** Opening Supplied records block **
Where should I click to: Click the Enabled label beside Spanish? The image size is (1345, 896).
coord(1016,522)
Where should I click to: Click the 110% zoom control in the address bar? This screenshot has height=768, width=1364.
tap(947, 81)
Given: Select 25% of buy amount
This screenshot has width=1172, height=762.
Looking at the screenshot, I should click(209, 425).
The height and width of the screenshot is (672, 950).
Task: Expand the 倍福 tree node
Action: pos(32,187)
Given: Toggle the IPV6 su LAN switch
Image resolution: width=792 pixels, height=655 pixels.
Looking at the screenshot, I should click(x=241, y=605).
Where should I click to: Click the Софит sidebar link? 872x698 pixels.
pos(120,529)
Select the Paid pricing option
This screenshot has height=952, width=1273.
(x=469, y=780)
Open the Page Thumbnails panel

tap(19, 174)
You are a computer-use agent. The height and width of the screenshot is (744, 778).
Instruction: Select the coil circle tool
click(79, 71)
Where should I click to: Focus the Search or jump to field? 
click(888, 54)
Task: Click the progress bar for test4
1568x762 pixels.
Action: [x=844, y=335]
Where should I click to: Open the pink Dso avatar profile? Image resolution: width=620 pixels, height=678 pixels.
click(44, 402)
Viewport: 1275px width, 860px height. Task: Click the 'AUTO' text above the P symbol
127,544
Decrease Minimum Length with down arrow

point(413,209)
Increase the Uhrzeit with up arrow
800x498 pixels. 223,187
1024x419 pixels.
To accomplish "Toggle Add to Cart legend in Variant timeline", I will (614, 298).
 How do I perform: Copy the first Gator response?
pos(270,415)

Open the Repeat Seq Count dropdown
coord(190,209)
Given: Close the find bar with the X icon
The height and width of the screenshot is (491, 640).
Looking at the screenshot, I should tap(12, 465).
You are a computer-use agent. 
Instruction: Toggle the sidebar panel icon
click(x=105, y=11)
** Closing Supplied records block **
» Action item
Each record above should be transcribed exactly.

» Written reply
Where should I click to: Click the Enabled label beside Spanish? The image size is (1345, 896).
coord(1016,522)
Where should I click to: Click the 110% zoom control in the address bar? This screenshot has height=768, width=1364.
tap(947, 81)
Given: Select 25% of buy amount
This screenshot has width=1172, height=762.
Looking at the screenshot, I should click(209, 425).
The height and width of the screenshot is (672, 950).
Task: Expand the 倍福 tree node
Action: pos(32,187)
Given: Toggle the IPV6 su LAN switch
Image resolution: width=792 pixels, height=655 pixels.
Looking at the screenshot, I should click(x=241, y=605).
Where should I click to: Click the Софит sidebar link? 872x698 pixels.
pos(120,529)
Select the Paid pricing option
This screenshot has height=952, width=1273.
(x=469, y=780)
Open the Page Thumbnails panel

tap(19, 174)
You are a computer-use agent. The height and width of the screenshot is (744, 778).
Instruction: Select the coil circle tool
click(79, 71)
Where should I click to: Focus the Search or jump to field? 
click(888, 54)
Task: Click the progress bar for test4
1568x762 pixels.
Action: [x=844, y=335]
Where should I click to: Open the pink Dso avatar profile? Image resolution: width=620 pixels, height=678 pixels.
click(44, 402)
Viewport: 1275px width, 860px height. Task: Click the 'AUTO' text above the P symbol
127,544
Decrease Minimum Length with down arrow

point(413,209)
Increase the Uhrzeit with up arrow
800x498 pixels. 223,187
1024x419 pixels.
To accomplish "Toggle Add to Cart legend in Variant timeline", I will (614, 298).
 How do I perform: Copy the first Gator response?
pos(270,415)

Open the Repeat Seq Count dropdown
coord(190,209)
Given: Close the find bar with the X icon
The height and width of the screenshot is (491, 640).
Looking at the screenshot, I should tap(12, 465).
You are a computer-use agent. 
Instruction: Toggle the sidebar panel icon
click(x=105, y=11)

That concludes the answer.